Doklam Stand-Off Ends: Indian Troops Withdraw, China Says Will “Exercise Sovereign Rights”

The Chinese statement made no mention of whether its personnel had been removed and the road construction project ended.

Chinese and Indian Army at Doklam. Credit: PTI

New Delhi:
Announcing that the nine-week-long Himalayan stand-off was effectively over, India stated on Monday that New Delhi and Beijing have reached an understanding on a quick “disengagement” of border personnel at Doklam. China, however, claimed that while all Indian troops have be withdrawn, it will continue to “exercise its sovereign rights”.

In a press statement, the MEA said an “expeditious disengagement of border personnel at the face-off site at Doklam has been agreed to and is on-going”.

Chinese foreign ministry spokesperson Hua Chunying said that Indian troops have withdrawn to their side of the border, but made no mention of whether Chinese personnel had been removed and the road construction project ended.

She asserted that Indian troops withdrew fully from the site by 2:30 pm on Monday (August 28). This was verified by the Chinese personnel.

There was, however, no mention whether China will stop its road construction or withdrawn its troops. Instead, the spokesperson said: “China will continue to exercise its sovereign rights and maintain territorial sovereignty in accordance with the provisions of the historical conventions”.

The stand-off began on June 16 when a Chinese People’s Liberation Army (PLA) team was spotted constructing a road on the Dolam plateau in the Bhutan’s Doklam region.

Initially, the Royal Bhutanese Army confronted the PLA team. Then, the Indian army came down from their post on Sikkim side of the border on June 18, beginning the face-off.  The stand-off had been termed as the most serious confrontation between Indian and Chinese soldiers since the 1962 war.

The “understanding” comes a week before Indian Prime Minister Narendra Modi is expected to travel to China to attend the ninth BRICS summit at Xiamen.

China had claimed that India had trespassed into Chinese territory and had called for New Delhi to withdraw its troops before any “meaningful” talks. Meanwhile, Bhutan and India had called for a return to the status-quo before the PLA activity of June 16.

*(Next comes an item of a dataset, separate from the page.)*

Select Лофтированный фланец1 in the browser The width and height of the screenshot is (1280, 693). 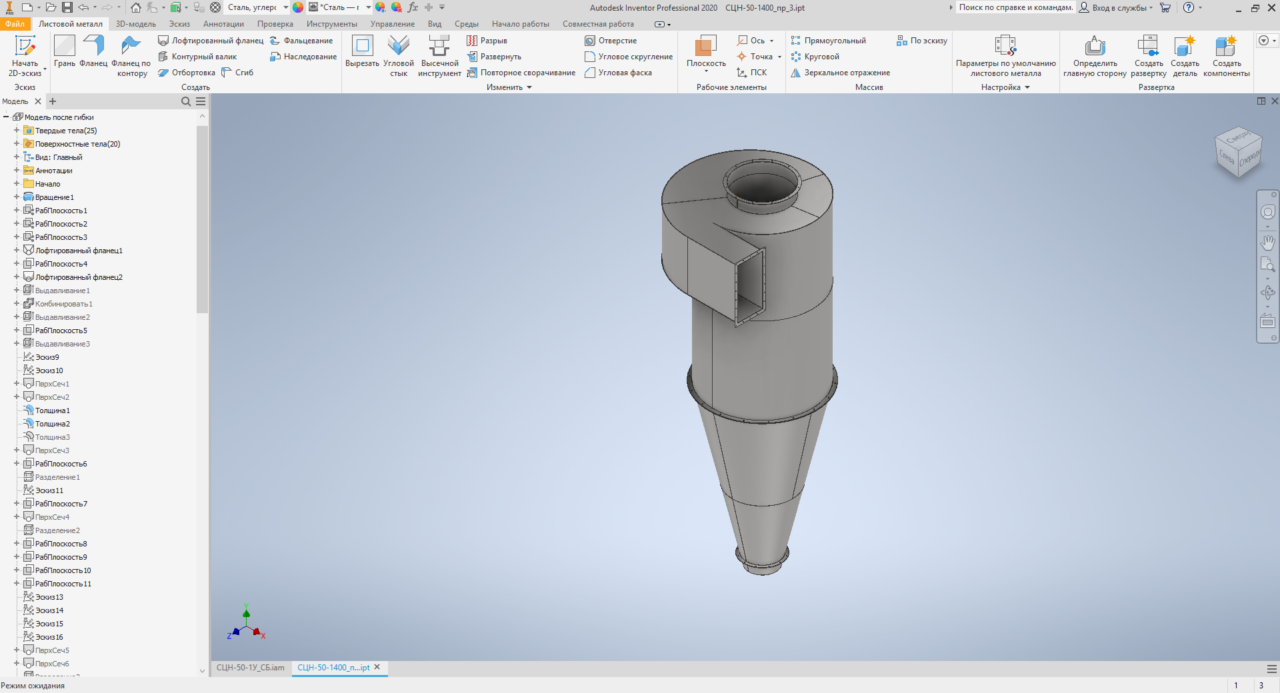(x=78, y=250)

As per media reports, around 300 Indian troops were engaged in a stand-off with Chinese troops at a clearing known as ‘turning point’.

The statement issued by the Indian foreign ministry states that an understanding has been reached due to the diplomatic channels remaining open over the weeks.

“In recent weeks, India and China have maintained diplomatic communication in respect of the incident at Doklam. During these communications, we were able to express our views and convey our concerns and interests,” the MEA press release said.

The MEA statement, however, does not mention whether there will be a return to the status quo of June 16, as demanded by both India and Bhutan. Nor does it say when the understanding for “disengagement” was reached or the implementation started.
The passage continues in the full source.